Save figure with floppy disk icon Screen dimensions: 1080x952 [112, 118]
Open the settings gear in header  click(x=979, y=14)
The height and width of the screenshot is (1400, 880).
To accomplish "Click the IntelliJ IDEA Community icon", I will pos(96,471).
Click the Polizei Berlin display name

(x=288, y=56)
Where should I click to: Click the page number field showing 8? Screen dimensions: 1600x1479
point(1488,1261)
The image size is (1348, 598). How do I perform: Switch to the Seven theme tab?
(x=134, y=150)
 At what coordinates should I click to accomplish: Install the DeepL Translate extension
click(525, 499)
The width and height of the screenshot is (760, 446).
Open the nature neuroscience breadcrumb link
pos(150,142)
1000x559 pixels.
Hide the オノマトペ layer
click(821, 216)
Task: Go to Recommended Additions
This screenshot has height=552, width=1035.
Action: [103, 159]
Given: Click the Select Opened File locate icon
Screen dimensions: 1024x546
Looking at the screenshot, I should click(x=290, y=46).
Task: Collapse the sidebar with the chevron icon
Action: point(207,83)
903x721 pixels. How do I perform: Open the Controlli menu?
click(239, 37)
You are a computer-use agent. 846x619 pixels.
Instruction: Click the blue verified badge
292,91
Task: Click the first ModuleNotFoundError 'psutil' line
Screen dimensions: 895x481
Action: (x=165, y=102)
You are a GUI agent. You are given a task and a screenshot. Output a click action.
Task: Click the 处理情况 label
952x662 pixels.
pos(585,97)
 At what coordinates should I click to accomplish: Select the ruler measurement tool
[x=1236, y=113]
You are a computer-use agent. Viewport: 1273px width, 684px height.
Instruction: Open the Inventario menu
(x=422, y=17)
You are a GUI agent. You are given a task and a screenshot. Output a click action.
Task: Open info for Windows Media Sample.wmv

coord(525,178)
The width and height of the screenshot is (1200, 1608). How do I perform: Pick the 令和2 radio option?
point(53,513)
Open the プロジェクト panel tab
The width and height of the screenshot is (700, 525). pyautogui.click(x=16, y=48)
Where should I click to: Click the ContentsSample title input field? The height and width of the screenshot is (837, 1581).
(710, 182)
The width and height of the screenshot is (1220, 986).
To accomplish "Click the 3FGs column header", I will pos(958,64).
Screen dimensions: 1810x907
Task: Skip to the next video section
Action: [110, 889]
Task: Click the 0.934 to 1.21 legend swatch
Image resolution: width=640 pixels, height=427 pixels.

------------------------------------------------------------------------

To do
Which of the lines in the material above contain "agent"? Copy each one out.

Response
You are a computer-use agent. 846x619 pixels.
You are a GUI agent. You are given a task and a screenshot. Output a click action.
You are a computer-use agent. Viewport: 1273px width, 684px height.
You are a GUI agent. You are given a task and a screenshot. Output a click action.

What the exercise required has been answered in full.